So still hadn't been refunded as of this morning for my extra box.  Sent an e-mail to Bondi New York this morning and James sent an apology along with 2 screenshots of the refunded transaction.  He suggested I file a dispute/chargeback with my bank card.  I just got of the phone with my bank (BOA) and they are opening an investigation.  They were extremely nice and are permanently putting the $16 in my account as of tomorrow even if they don't get reimbursed.  I wonder if this is what Bondi is hoping for.  Somebody else paying for their mess up.  I wonder how all of this gets dealt with between Bondi vs. Banks.  I am very thankful for my bank at this point.  The phone call took 5 minutes and they said they will be keeping me updated throughout the investigation.  Hope everyone is getting their money back.


----------



## LolaJay (Nov 5, 2013)

Quote: Originally Posted by *autopilot* /img/forum/go_quote.gif
  
I'm guessing they still never received any from the manufacturer. It would be nice if they would just be honest.

I want to know what the tracking for my September beauty gift was... a label printed just to give them more time?
Seriously....WHERE did those beauty gifts go? It's all so weird. I'd really like to know what happened there.

I also believe that they didn't have enough money to pay for the polish. I tried looking into nail polish manufacturers, I could only find one on the west coast and they didn't have much information on their website. I was curious to see pricing.

And, the BondiNYC twitter account was recently shut down. They do currently have a twitter called Bondi New York, but I found it interesting that the one they have been using was shut down within the last week or so.

I guess I just want to know the answers! I HATE not knowing answers.


----------



## thebeverley3 (Nov 5, 2013)

I was asked to post these.  Here are the 2 screenshots I was sent.  I did cut out personal information and some numbers off of the end of order numbers, transaction numbers, and such since this is a public forum.


----------



## TheSilverNail (Nov 5, 2013)

Quote: Originally Posted by *LolaJay* /img/forum/go_quote.gif
  Seriously....WHERE did those beauty gifts go? It's all so weird. I'd really like to know what happened there.
Last I read from someone who had contacted Color Club, the CEO was still saying how wonderful Bondi is and to stick with them.  I wonder if they're friends.  I reallyreallyreally do not think it looks good for Color Club to be championing BNY, business-wise.


----------



## autopilot (Nov 5, 2013)

Quote: Originally Posted by *LolaJay* /img/forum/go_quote.gif
  Seriously....WHERE did those beauty gifts go? It's all so weird.
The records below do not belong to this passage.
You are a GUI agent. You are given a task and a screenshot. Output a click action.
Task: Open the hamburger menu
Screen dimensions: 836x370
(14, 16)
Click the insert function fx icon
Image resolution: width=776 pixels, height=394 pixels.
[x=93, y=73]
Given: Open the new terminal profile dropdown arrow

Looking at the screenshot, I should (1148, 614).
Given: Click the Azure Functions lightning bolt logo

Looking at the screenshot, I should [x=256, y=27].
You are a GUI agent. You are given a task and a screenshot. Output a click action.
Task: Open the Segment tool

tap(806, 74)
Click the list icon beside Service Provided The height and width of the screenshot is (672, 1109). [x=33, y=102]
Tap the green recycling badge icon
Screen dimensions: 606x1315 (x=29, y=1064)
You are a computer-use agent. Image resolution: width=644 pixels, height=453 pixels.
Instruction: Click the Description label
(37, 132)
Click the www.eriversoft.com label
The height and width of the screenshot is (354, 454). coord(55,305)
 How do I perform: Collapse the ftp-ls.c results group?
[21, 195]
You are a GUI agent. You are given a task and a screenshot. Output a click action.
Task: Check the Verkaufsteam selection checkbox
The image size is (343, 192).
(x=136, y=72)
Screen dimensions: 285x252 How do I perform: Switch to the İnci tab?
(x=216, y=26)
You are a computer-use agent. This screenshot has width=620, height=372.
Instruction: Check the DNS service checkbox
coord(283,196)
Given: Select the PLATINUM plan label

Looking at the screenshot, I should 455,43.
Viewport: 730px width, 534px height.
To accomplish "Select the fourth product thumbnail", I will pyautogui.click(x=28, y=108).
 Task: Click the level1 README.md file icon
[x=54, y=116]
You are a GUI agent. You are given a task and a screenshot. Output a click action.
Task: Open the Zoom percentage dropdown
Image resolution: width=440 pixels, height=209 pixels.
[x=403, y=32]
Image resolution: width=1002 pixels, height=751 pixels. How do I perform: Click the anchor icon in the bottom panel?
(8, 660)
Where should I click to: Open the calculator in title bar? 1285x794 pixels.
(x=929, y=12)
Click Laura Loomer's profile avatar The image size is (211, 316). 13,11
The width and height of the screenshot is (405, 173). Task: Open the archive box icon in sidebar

I'd really like to know what happened there.

Still monitoring my tracking code, just for kicks.


----------



## kyfty (Nov 5, 2013)

Quote: Originally Posted by *TheSilverNail* /img/forum/go_quote.gif
  Last I read from someone who had contacted Color Club, the CEO was still saying how wonderful Bondi is and to stick with them.  I wonder if they're friends.  I reallyreallyreally do not think it looks good for Color Club to be championing BNY, business-wise.
I agree, This whole Color Club thing has left Color Club stained with part of the blame in my opinion. Not that I'm saying they did anything wrong, but to support (and continue to support) a company that is defaulting on customers, they're definitely hurting their own image.


----------



## DragonChick (Nov 5, 2013)

Quote: Originally Posted by *LolaJay* /img/forum/go_quote.gif
  Seriously....WHERE did those beauty gifts go? It's all so weird. I'd really like to know what happened there.

I also believe that they didn't have enough money to pay for the polish. I tried looking into nail polish manufacturers, I could only find one on the west coast and they didn't have much information on their website. I was curious to see pricing.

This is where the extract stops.